青木さん)私は、PWIBを多くの人に知ってもらって「戸田といえばPWIB」と言ってもらえるような戸田地域を代表する存在を目指したいですそして、多くの人にふらっと立ち寄ってもらえたら嬉しいです。

石橋さん)かなり大きな夢ですが、私たちが主催者となってお祭りのワークショップを開くことに挑戦してみたいです現在は、団体の発足から間もないため、すでに実施されているイベントに参加させていただくことが多いのですが、今後、PWIBを知ってくれる方や、つながりを持ってくださる団体が増えていき、PWIBが主催者となってワークショップを開催できたらいいな、と思っています。

まとめ

今回は、中高生の夜の居場所づくりを行うPWIBのみなさんに、活動内容、開催時間、広報の方法、目指す居場所に込められた思いについて伺いました。ポイントを以下にまとめます。

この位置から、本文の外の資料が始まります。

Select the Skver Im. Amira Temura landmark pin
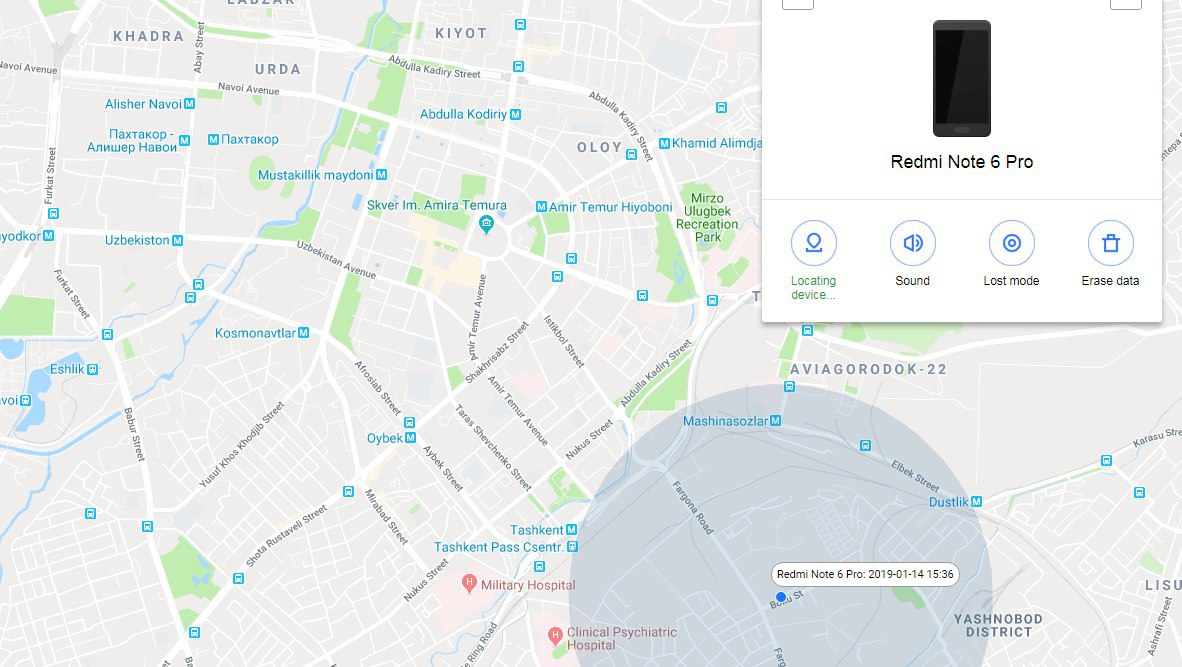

  • 公共施設が閉まってしまう夜の時間帯に中高生が安心・安全に過ごせる場をつくることを理念に活動している。
  • 自分たちの実体験や等身大の悩みをもとに、子どもたちが参加したくなるようなイベントの内容や時期を決めている。
  • 高校生・大学生世代がつくる居場所として、メンバーと参加者が一緒に楽しむ雰囲気を大切にしている。